Dei tre registi, Alessia Porto con Ester Sparatore e Stefano Savona, che firmano Palazzo delle Aquile (2011) era
presente a Pesaro ad interloquire con il pubblico in sala il
solo Savona che è il più anziano nonché il più conosciuto
(nella foto in alto). Classe 1969, archeologo di formazione
con molti scavi alle spalle in Africa e in Medio Oriente, co-
mincia la carriera di videoinstallatore e documentarista alla fine degli
anni ’90 per approdare
a significativi riconoscimenti dal 2005, sempre
per opere molto impegnate. La sua cifra peculiare è la tempestività,
ossia la capacità di esser presente con la sua telecamera
a documentare i piccoli e grandi eventi della storia lì dove
avvengono mentre avvengono. Basta pensare al film Primavera in Kurdistan (presentato a Pesaro nel 2006), alla
Gaza di Piombo fuso (2009) fino al documentario in presa
diretta sulla rivoluzione egiziana di quasi un anno fa intitolato Tahrir Liberation Square, selezionato per Locarno.
In Palazzo delle Aquile si filma l’occupazione durata un
mese, nell’autunno del 2007, del Palazzo del Comune di
Palermo, da parte di 18 famiglie prive di casa, esasperate
da anni di promesse mancate e di colpevoli ritardi, esauste per gli sfratti a catena da parte degli alberghi dove
erano confinate in un’attesa infinita e priva di dignità. Con
un ribaltamento delle forze contrapposte in gioco, le 18 famiglie con i loro vecchi e i loro bambini forzano la situazione con una risolutezza mai sperimentata prima per
ottenere il diritto ad un alloggio popolare, rifiutando un’ennesima soluzione temporanea di compromesso. Il film
mette in evidenza la scoperta e la presa di coscienza da
parte di persone comuni ed umili della dialettica politica,
spendibile per un bene comune. Non è facile, ha confessato il regista, lavorare in gruppo quando si ha l’abitudine
a fare da soli, anche se è indubbiamente molto stimolante.

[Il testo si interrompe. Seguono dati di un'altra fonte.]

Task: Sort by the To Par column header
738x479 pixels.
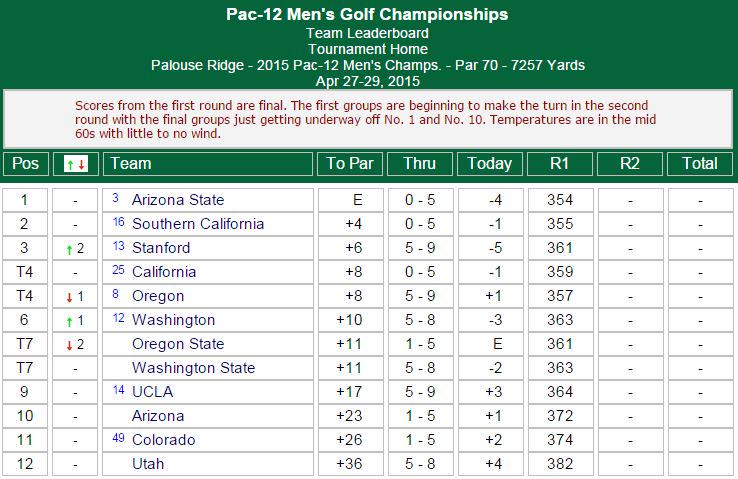Action: pyautogui.click(x=350, y=164)
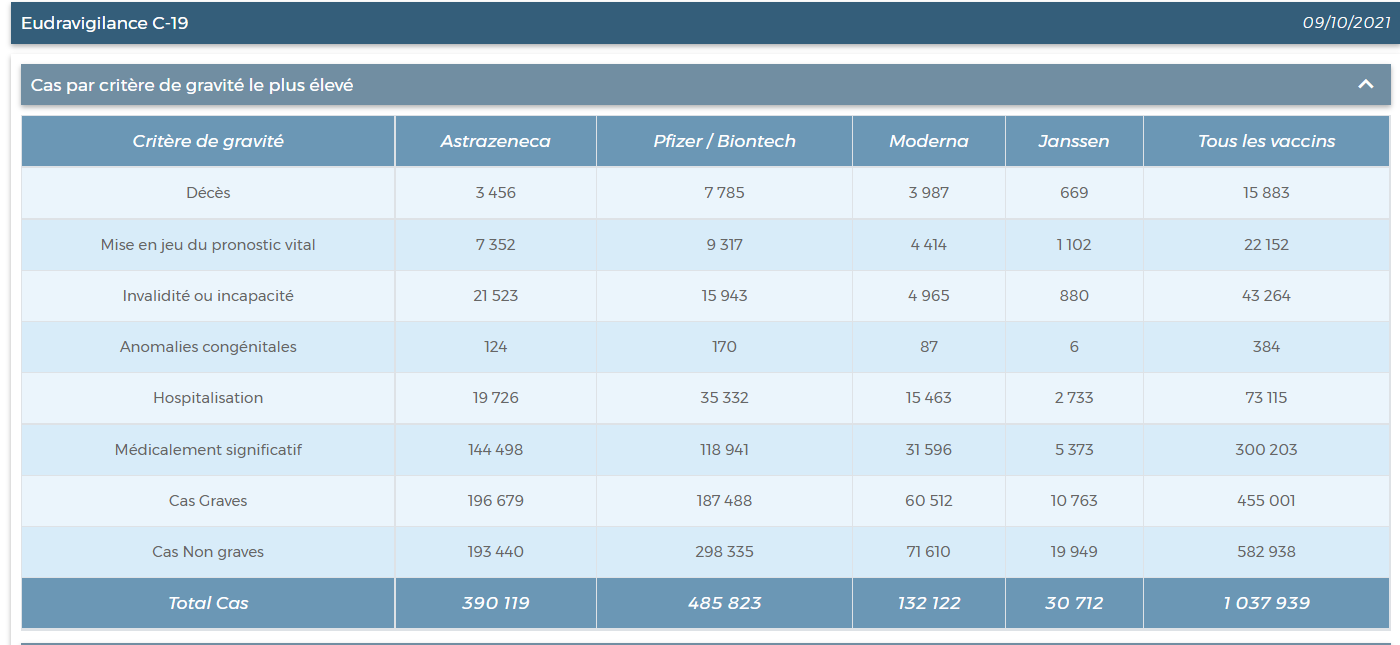This screenshot has width=1400, height=645.
Task: Collapse the gravity criteria panel chevron
Action: (1366, 85)
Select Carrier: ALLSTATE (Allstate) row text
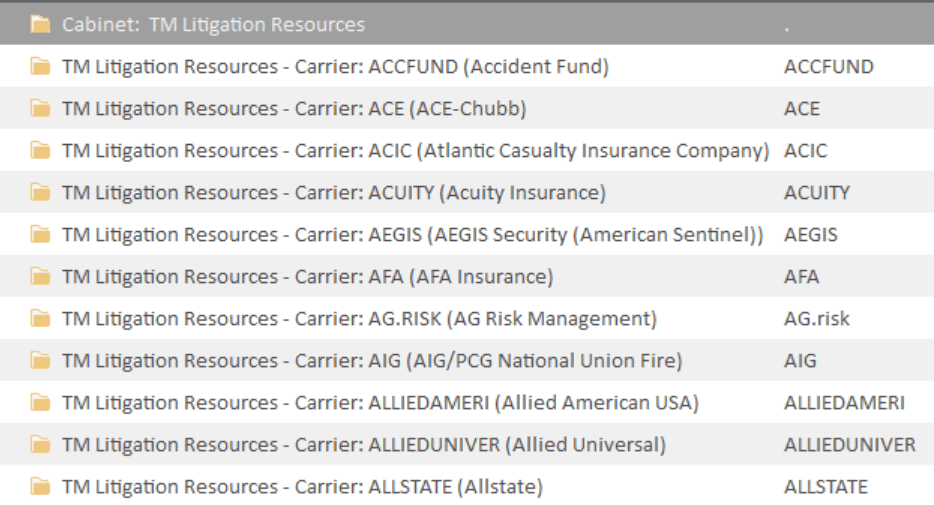The image size is (934, 505). (x=303, y=487)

Inizialmente Palazzo delle Aquile aveva coinvolto una decina d’autori, ma solo tre sono rimasti fino a compimento
del progetto. La fatica più grossa si è dimostrata cercare di
armonizzare il girato, tentando di mantenere la specificità
dello sguardo di ciascuno. Il lavoro si è svolto in questo
modo: ogni autore girava per suo conto secondo la sua
sensibilità, ma tutte le sere i tre si incontravano per riguardare insieme pazientemente che cosa e come avevano ripreso per commentare e trarne spunti.

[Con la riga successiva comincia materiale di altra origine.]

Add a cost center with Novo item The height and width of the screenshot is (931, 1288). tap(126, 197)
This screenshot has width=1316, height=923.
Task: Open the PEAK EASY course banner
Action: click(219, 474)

Per concludere, a chiosa di tante appassionate chiacchiere sul cinema, vorrei riportare letteralmente il pensiero
di Marco Bertozzi, docente di cinema alla IUAV di Venezia,
storico del cinema e documentarista, espresso nel suo recente saggio Di alcune tendenze del documentario italiano nel terzo millennio (reperibile nel Quaderno n° 73
della Mostra Nuovocinema/Pesaro edito per i tipi della
Marsilio nel giugno 2012), perché mi sembra illuminante
su cosa potrebbe attenderci in un prossimo futuro se non
correremo ai ripari: «…nel momento in cui il linguaggio audiovisivo diviene così importante, e si affianca a quello verbale sin dalla più tenera età, è fondamentale che
l’educazione alle immagini non sia lasciata in mano ai televenditori di professione. La capacità di leggere un testo
filmico o televisivo, di smontarlo e di rimontarlo, di comprendere il mutare del senso al variare del montaggio, dovrebbe essere insegnata sin dai primi anni di scuola (…)
oggi godere degli strumenti di base per affrontare un
mondo dominato dalle immagini dovrebbe essere un atto
pedagogico “naturale”. Un atto che nel nostro paese diviene profondamente politico. E sottrarsi al “teleschiavismo” assurge a pratica rivoluzionaria non violenta, una
linea difensiva che non è solo barricata tecnica o consapevolezza linguistica. Ma, soprattutto, atto estetico di civiltà e democrazia».